--- Saved data entries ---

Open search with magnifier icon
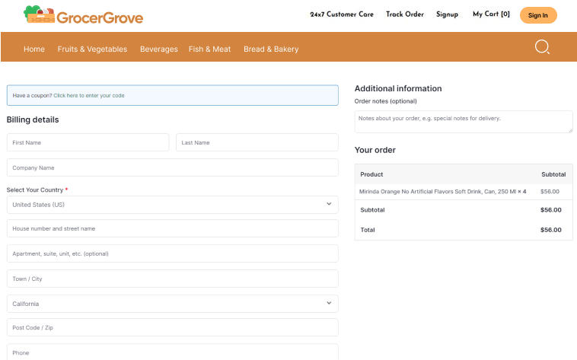 point(542,47)
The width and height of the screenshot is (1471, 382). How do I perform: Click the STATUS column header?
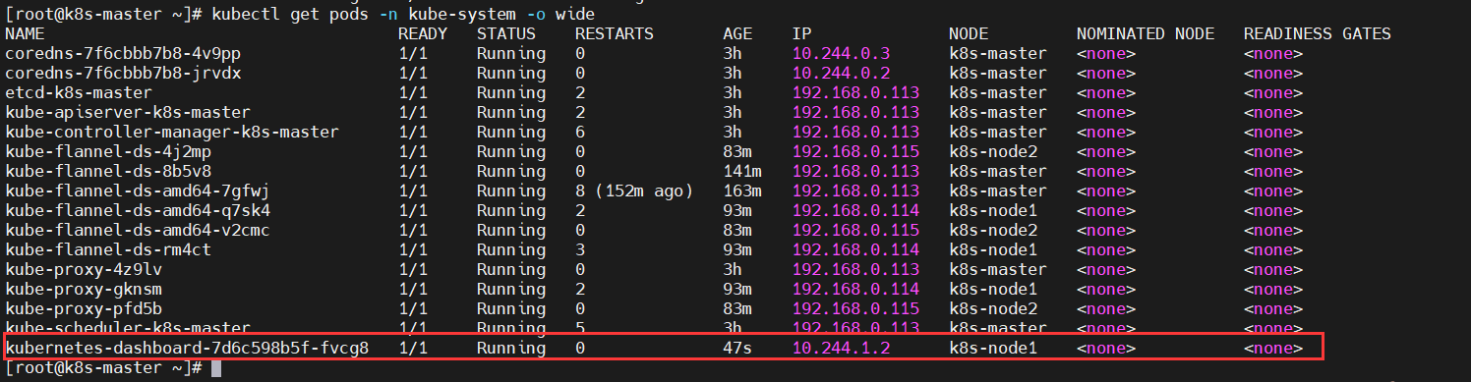click(x=506, y=33)
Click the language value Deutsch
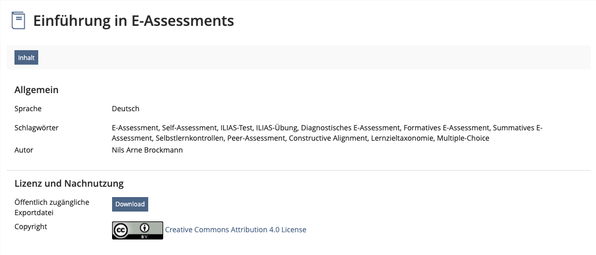This screenshot has height=255, width=596. [126, 109]
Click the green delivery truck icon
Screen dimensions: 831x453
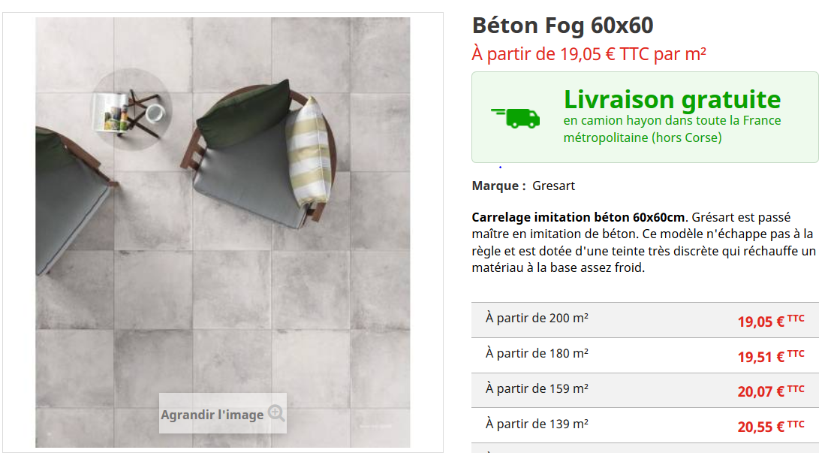click(x=515, y=118)
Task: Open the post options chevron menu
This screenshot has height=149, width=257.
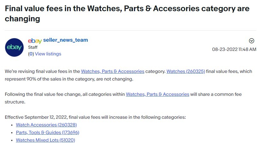Action: 252,41
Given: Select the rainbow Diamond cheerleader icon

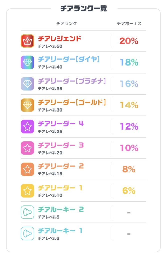Looking at the screenshot, I should 28,62.
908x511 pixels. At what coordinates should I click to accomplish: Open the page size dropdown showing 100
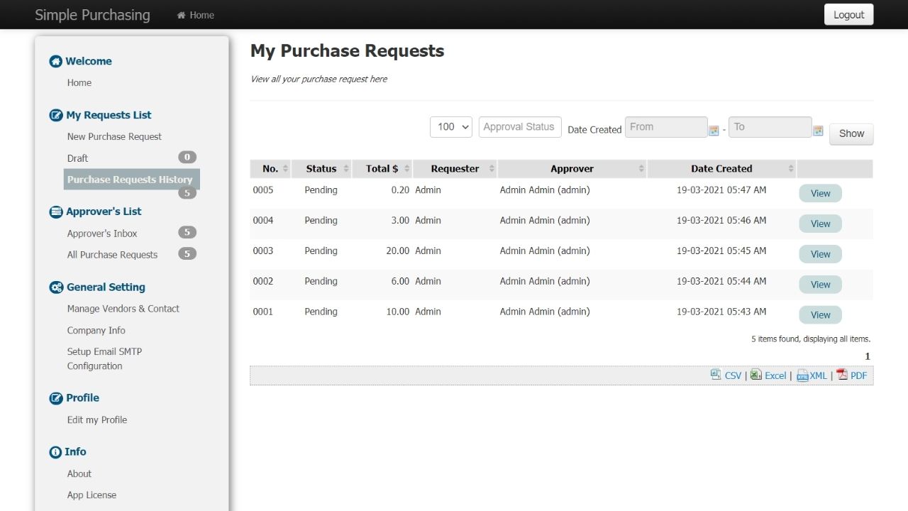pos(451,127)
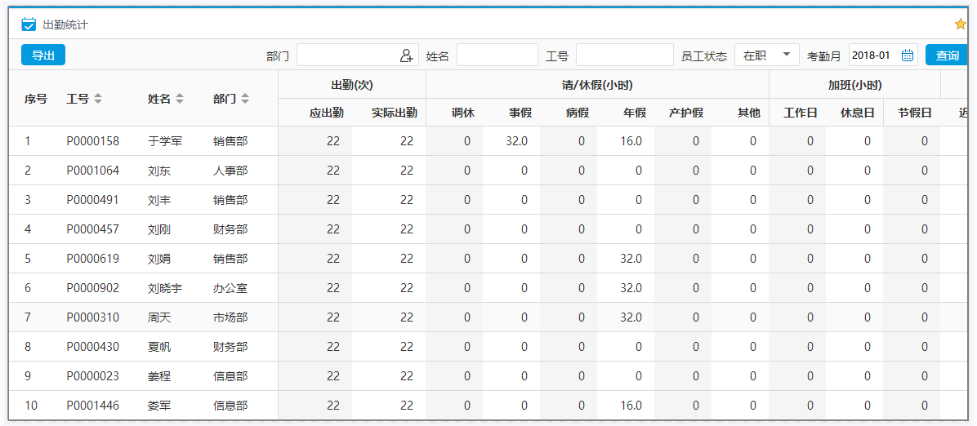Click the 查询 search button
Screen dimensions: 977x426
tap(947, 55)
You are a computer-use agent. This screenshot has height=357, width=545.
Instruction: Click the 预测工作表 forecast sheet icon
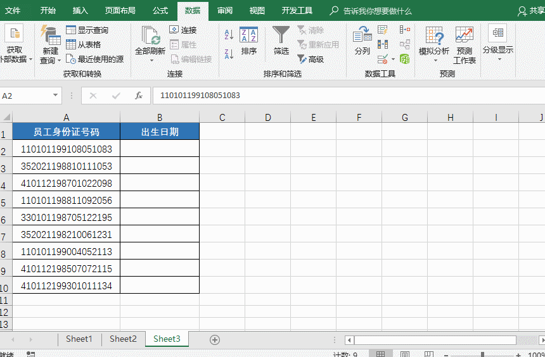(x=464, y=44)
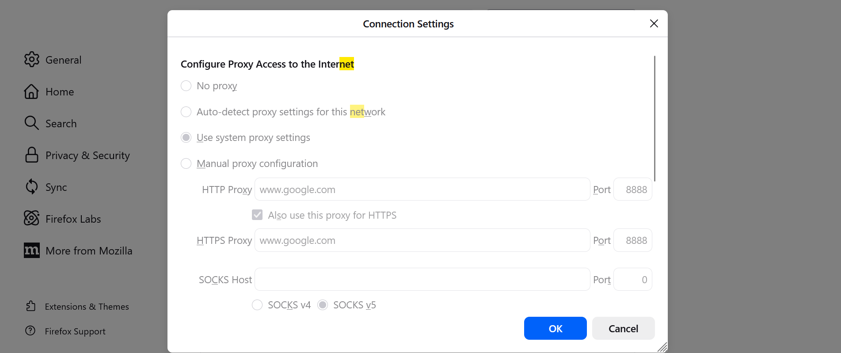
Task: Click the Firefox Support help icon
Action: point(30,330)
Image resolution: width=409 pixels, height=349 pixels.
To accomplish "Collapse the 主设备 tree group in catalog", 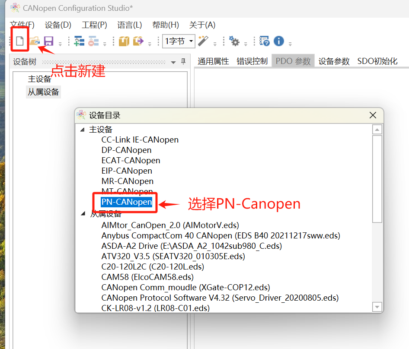I will click(83, 130).
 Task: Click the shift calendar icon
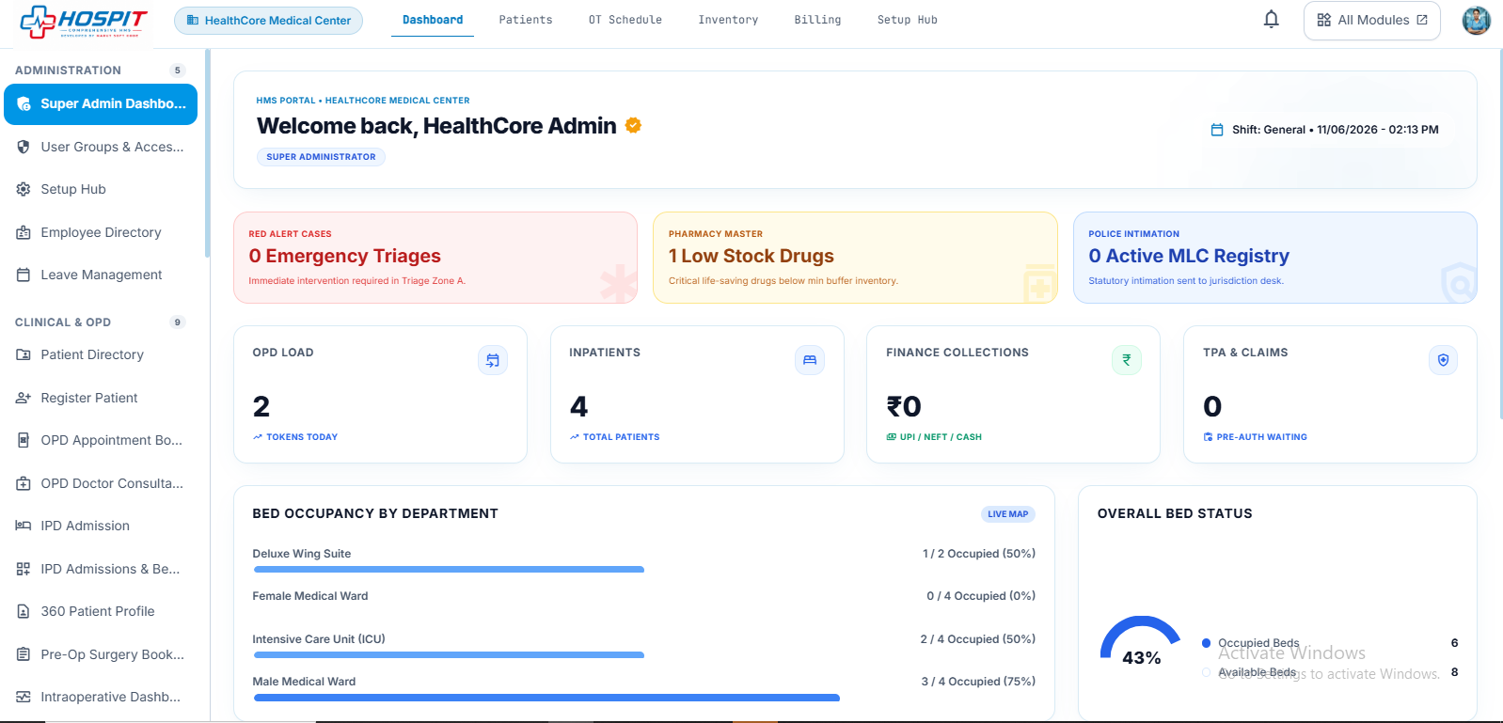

--- AIM OF THE TASK ---
Output should consist of the lines above from the one with "908x511 pixels. At" down to the one with "You are a computer-use", exact and without pictures.

--- TASK SOLUTION ---
908x511 pixels. At what coordinates should I click to accomplish: Open the page size dropdown showing 100
pos(451,127)
Click the 查询 search button
Screen dimensions: 977x426
tap(947, 55)
You are a computer-use agent. This screenshot has height=357, width=545.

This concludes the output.